#### Data under study
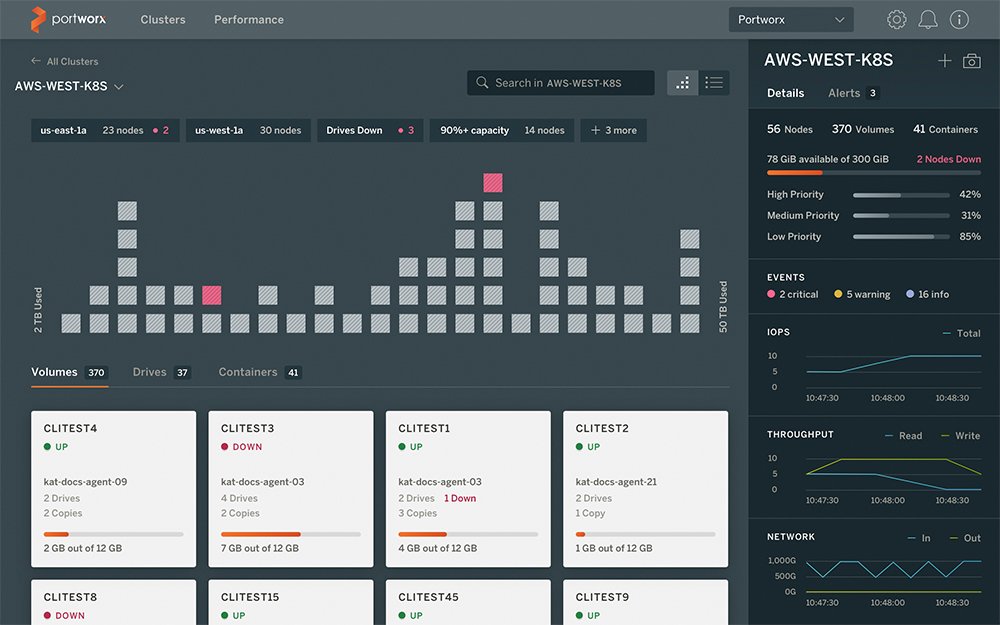
Task: Click the info icon in top bar
Action: tap(960, 19)
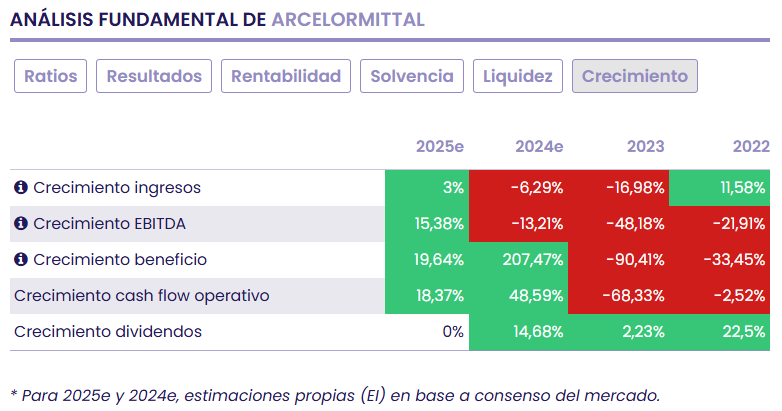Show the Solvencia tab
The image size is (782, 411).
[x=412, y=76]
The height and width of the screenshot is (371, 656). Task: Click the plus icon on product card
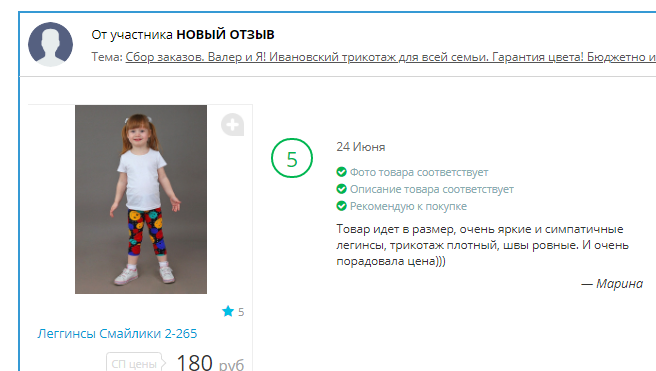tap(233, 125)
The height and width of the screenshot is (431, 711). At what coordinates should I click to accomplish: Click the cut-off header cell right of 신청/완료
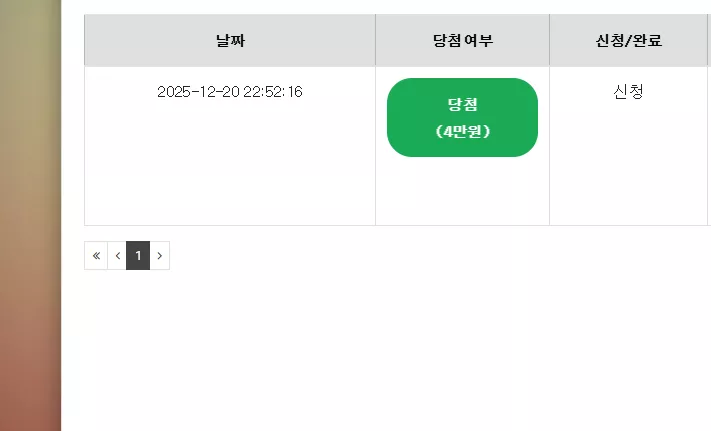point(709,40)
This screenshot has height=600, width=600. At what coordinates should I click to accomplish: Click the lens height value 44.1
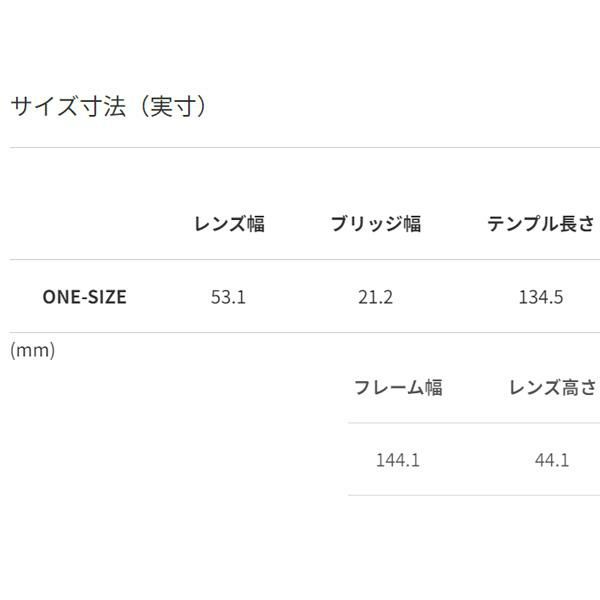[552, 460]
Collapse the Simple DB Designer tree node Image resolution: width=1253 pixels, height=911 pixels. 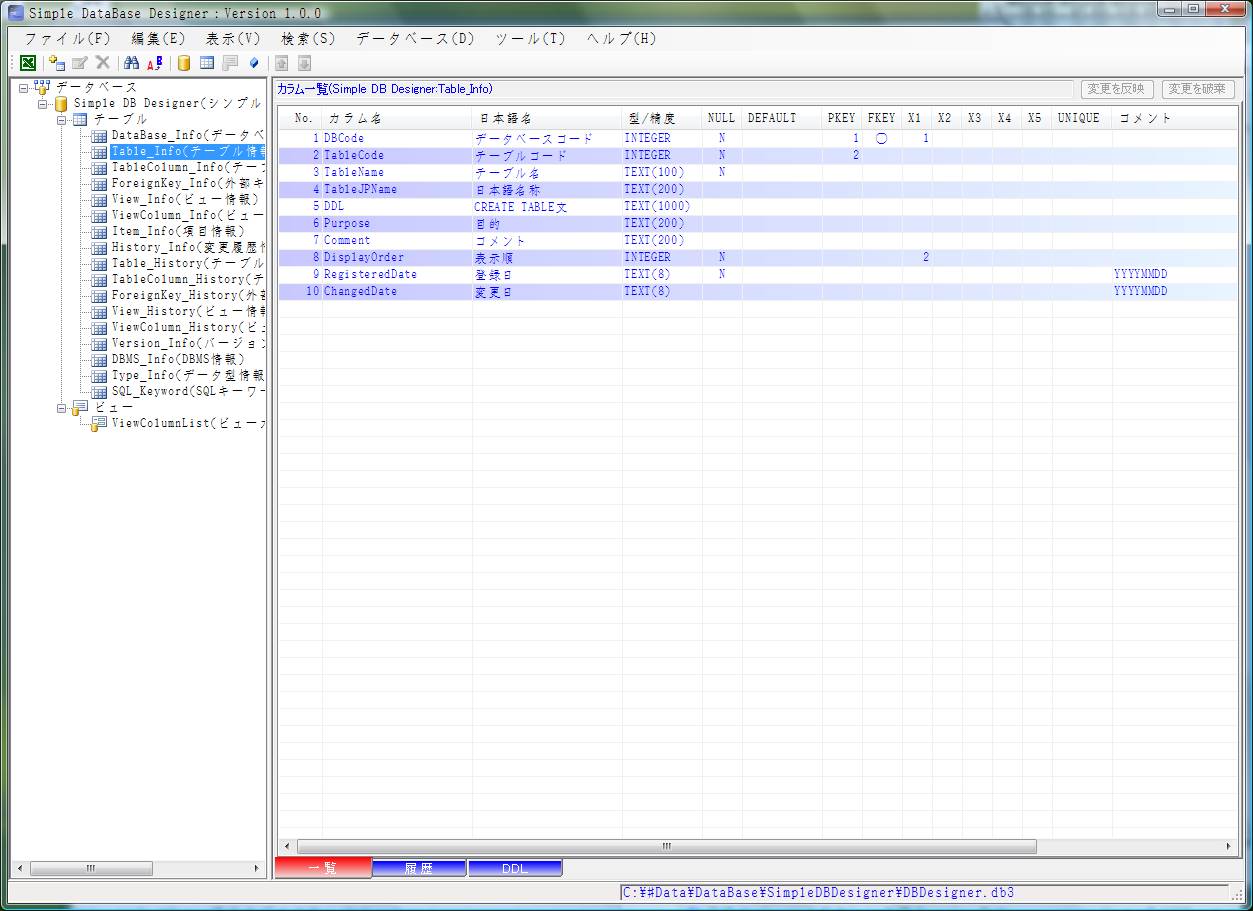pyautogui.click(x=43, y=104)
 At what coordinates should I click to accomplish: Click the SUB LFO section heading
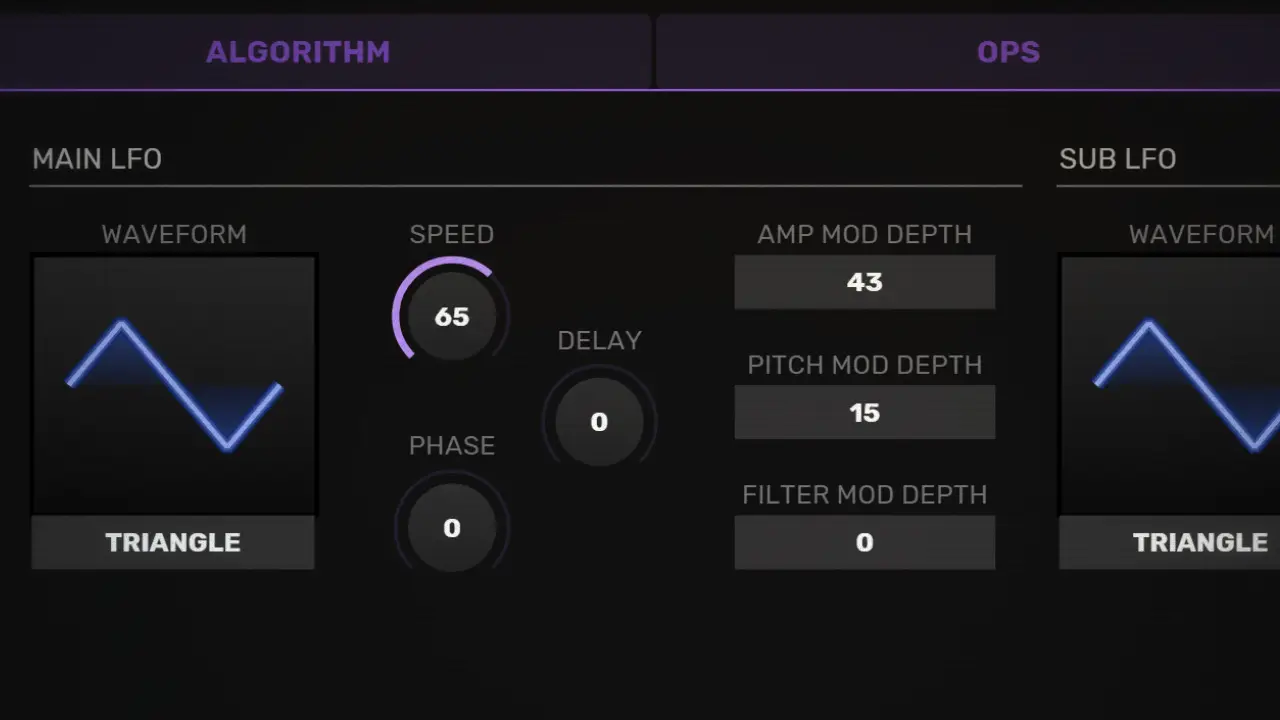coord(1117,159)
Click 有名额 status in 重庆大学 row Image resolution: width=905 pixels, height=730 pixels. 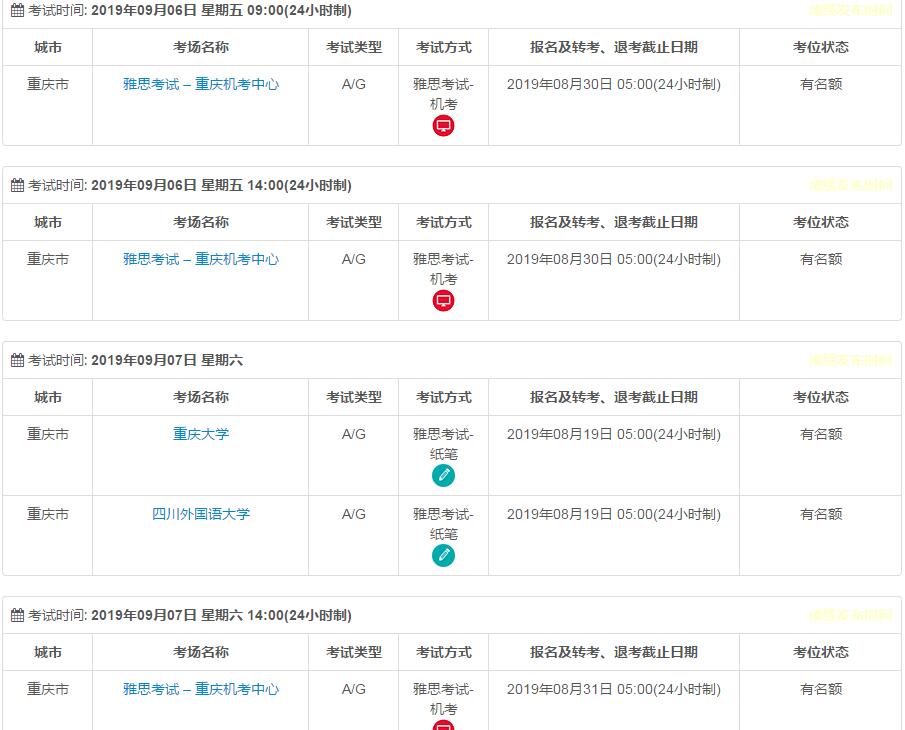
########
Task prompt:
Keep out the pictures, and copy exactly the lines from the one that contains "At what coordinates should I click to accomplish: Click the SUB" through the final line of the records above, both ends included.

Solution to this problem:
 At what coordinates should I click to accomplish: Click the SUB LFO section heading
coord(1117,159)
Click 有名额 status in 重庆大学 row Image resolution: width=905 pixels, height=730 pixels. 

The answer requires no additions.